Un proyecto para Cuba,
por Joaquín Fermandois.
Es inevitable un cambio en Cuba. Esto se dice hace muchos años, y quizás el régimen sobreviva a la muerte de los Castro. Sin embargo, es poco probable, y las grietas erosionan cada día más las paredes del régimen. La epopeya militar con la que se fundó le augura al régimen de los Castro una duración vitalicia, en curiosa analogía con Franco en España, Tito en Yugoslavia y —es factible— Mugabe en Zimbabwe. Por añadidura, la isla es también una especie de encomienda de los Castro, un Estado cuasi patrimonial. Tras la muerte del líder máximo, a muchos nos agradaría presenciar un derrumbe estrepitoso, el regreso de los exiliados en gloria y majestad, la celebración de elecciones libres, la integración de la economía cubana a la dinámica actual, la abolición de los aparatos represivos y la desideologización de sus fuerzas armadas. Habrá una nueva Cuba. Todo muy bonito.
Sólo que nada de ello ocurrirá, al menos no así como así. La experiencia de los sistemas que sucedieron al marxismo ha sido en general bastante desalentadora, si es que se creía que surgirían democracias esplendorosas por arte de magia. Las perspectivas para Cuba son temibles. El derrumbe abrupto de un sistema —lo acabamos de ver en Concepción en los dos días siguientes al terremoto— casi siempre es seguido por un ambiente de fin de mundo, de rapiña, la hora de los pillos y los pérfidos. De un sistema tan ideológico se pasaría a adorar lo contrario, sin que se sepa qué es exactamente lo que se idolatra, ya que la democracia es un largo aprendizaje. El aparato de gobierno de La Habana, despojado de su ideario, no va a abrazar ideas y conductas “modernas” y sensatas, sino que conducirá al desmoronamiento de toda creencia y principio, en medio de la corrupción más espeluznante y generalizada, facilitando el reinado de la violencia criminal en las calles y el imperio del narcotráfico. Cuba caería en un estado de desgobierno, una situación más terrible que la era de Batista en los años 50 (una Cuba que no era tan atroz como la imagen que de ella se tiene), y no debería extrañar que llegase a ser considerada como “Estado fallido”, o algo que se le asemeje. Se recordaría al “Castrato” —muchos cubanos denominan así a este período— como una época dorada.

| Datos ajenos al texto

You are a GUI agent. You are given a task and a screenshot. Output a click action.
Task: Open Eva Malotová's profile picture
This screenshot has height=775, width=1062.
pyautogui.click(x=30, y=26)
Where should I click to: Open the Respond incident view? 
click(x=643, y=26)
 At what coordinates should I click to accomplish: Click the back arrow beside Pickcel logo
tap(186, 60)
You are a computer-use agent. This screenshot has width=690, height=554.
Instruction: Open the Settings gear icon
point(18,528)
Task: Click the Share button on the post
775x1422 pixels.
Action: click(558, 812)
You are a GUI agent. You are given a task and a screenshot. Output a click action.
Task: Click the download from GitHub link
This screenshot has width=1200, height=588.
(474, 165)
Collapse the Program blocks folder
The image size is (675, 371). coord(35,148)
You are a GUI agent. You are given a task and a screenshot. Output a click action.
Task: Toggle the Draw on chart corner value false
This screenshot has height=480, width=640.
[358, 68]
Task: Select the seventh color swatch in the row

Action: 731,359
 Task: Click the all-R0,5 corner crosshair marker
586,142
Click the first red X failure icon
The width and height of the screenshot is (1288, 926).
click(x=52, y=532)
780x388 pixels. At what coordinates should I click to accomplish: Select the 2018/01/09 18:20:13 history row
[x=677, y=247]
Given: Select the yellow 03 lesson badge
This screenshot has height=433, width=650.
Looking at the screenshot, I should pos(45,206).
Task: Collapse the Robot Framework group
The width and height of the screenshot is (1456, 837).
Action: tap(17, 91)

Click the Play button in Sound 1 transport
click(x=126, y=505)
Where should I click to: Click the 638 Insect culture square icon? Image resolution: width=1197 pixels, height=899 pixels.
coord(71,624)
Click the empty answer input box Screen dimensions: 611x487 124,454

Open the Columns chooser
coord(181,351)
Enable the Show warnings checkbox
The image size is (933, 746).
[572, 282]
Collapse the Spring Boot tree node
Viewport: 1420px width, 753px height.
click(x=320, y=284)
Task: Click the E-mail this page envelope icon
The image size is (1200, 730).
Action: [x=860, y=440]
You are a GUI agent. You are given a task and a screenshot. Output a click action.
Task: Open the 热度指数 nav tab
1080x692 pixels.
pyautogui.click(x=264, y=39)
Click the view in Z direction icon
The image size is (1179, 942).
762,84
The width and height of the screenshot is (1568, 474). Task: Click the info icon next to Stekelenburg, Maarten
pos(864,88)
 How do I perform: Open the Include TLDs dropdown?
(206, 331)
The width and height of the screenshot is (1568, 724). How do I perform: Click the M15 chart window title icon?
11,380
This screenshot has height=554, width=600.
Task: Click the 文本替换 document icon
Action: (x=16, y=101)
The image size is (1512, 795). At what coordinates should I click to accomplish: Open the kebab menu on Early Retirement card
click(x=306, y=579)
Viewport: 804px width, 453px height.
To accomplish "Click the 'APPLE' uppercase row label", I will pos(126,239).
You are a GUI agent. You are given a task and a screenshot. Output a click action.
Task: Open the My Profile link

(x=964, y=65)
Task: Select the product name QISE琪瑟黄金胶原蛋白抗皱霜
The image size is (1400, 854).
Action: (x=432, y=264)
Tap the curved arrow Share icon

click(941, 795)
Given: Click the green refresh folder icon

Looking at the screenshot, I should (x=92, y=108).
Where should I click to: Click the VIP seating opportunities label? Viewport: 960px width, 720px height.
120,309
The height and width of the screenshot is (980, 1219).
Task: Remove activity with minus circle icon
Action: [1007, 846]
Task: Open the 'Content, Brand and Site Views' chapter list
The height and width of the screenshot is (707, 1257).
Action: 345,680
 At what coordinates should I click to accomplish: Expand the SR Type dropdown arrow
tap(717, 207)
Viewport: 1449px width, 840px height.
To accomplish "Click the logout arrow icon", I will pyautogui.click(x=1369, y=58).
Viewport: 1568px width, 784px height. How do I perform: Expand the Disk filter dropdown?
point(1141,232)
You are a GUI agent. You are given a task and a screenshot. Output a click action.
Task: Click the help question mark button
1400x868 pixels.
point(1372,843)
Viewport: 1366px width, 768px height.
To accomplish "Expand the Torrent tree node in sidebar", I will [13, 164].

Entonces, ¿habrá que guardar a la Cuba de Castro en un congelador? De ninguna manera. Se trata de apelar a la sabiduría de los países latinoamericanos y de Estados Unidos. Este último debe abolir el embargo —que no es “bloqueo” ni sólo capricho del Departamento de Estado o de la Casa Blanca, ya que hay asuntos legales de por medio—. A todos nos conviene una transición ordenada. Sin embargo, para que se produzca, en primer lugar debe ser obra de fuerzas cubanas de la isla. El exilio no es algo homogéneo que pueda suplir la carencia de una clase política dinámica y decente. Una vez apuntalada una nueva situación, el exitoso exilio cubano será un activo de la nueva realidad. Los países latinoamericanos y Washington no pueden fabricar esta situación, aunque la experiencia indica que la pueden alentar, y eso podría ser vital.
Condición para ello es que, en lo esencial, el mismo aparato actual encabece la transición. Y no nos hagamos ilusiones: para que tenga éxito deberá conservar algo de su doctrina y estructura tal como existen ahora.
Alguien se escandalizará porque no haya democracia instantánea. Pero la democracia es un proceso de maduración y, en esas condiciones, el sistema tendrá que evolucionar, aunque sea diferente hacerlo desde una estructura que gane flexibilidad, como ocurrió en la República Checa, a que lo haga a partir de un páramo. Y estamos hablando del escenario más optimista posible.